Comparable Company Analysis
DocuSign’s greatest competition in the market for e-signatures is Adobe (ADBE). However, given the fact that Adobe has an enterprise value of $150 billion (a far different life stage than DOCU) and a diverse portfolio of services in which e-signature is just a small fraction, I decided to omit them from the comparable companies. I instead decided to choose three companies in ServiceNow (NOW), Okta (OKTA), and Zscaler (ZS) that are similar to DocuSign in terms of the stage they are at in their life cycle, growth rate, and gross margin. According to forward revenue guidance for the year, all four companies are due to generate revenue representing somewhere from 2%-5% of their TAM. This gives me confidence that all four companies are at similar life stages and given their other similarities a comparison is warranted. Not only is DocuSign’s FY20 percentage of TAM in line with these competitors but I believe it has a higher chance of reaching its full potential given the luxury the company has in dominating its industry and being threatened by very few viable competitors. This growth stock is unique as it’s risk is mitigated by an extremely strong market positioning in an industry with enormous potential.
As can be seen in the abbreviated comps analysis above, DocuSign is trading at significantly lower valuation in relation to revenue and book value to its comparables despite its significantly higher expected next 5 year EPS growth rate.
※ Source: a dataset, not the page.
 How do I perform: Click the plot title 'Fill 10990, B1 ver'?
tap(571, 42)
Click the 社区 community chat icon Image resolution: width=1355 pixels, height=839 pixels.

DocuSign is undervalued at its current price and much of this can be attributed to the markets reaction to a “poor” quarterly earnings report. However, as I argued previously this earnings performance was far from poor and the decrease in billings simply signaled a transition to a far more prosperous future. The eSignature growth story had a somewhat low ceiling. The introduction of the Agreement Cloud raised this ceiling to new heights yet markets saw a slowdown in billings caused by an adjustment to a new sales cycle and got spooked. This learning curve and the end of a long streak of “beat and raise” earnings performances for DocuSign has given us an opportunity to scoop up this extremely strong stock at low multiples in relation to its peers in software.
We are looking at a company that owns its industry’s market share, is operating at just 2% of its TAM according to management, and trades at a far cheaper multiple than its peers. The long-term growth story of DocuSign is just beginning and its Agreement Cloud will forever change how we view contracts. Where others see a bad quarter highlighted by a slowdown in billings, I see a company shifting its direction from a convenient service to a revolutionary movement.